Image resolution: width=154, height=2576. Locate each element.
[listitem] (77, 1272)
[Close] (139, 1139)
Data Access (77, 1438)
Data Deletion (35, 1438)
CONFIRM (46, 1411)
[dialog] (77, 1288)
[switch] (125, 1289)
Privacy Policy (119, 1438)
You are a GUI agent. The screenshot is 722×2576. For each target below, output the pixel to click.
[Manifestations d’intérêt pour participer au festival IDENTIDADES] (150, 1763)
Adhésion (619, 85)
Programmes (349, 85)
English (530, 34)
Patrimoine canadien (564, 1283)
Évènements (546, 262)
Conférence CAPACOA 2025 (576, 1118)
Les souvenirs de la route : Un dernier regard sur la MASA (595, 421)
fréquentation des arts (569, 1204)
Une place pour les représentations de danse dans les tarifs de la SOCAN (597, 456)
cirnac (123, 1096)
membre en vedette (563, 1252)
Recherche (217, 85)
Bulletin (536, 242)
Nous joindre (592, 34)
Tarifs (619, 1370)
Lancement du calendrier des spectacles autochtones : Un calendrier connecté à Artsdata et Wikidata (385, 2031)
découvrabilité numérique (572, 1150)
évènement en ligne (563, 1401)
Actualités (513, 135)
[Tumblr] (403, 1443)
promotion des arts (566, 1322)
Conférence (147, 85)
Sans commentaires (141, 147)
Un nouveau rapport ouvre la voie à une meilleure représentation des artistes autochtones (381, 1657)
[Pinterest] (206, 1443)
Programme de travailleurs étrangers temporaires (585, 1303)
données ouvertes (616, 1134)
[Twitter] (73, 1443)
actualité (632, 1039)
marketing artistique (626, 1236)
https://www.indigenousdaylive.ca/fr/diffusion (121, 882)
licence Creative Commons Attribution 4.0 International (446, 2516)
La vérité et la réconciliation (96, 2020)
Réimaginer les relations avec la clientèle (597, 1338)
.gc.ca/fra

DIRECTIONS
Considering only the data above, return the lines in which "Conférence" occurs.

EXERCISE RESULT
Conférence CAPACOA 2025 (576, 1118)
Conférence (147, 85)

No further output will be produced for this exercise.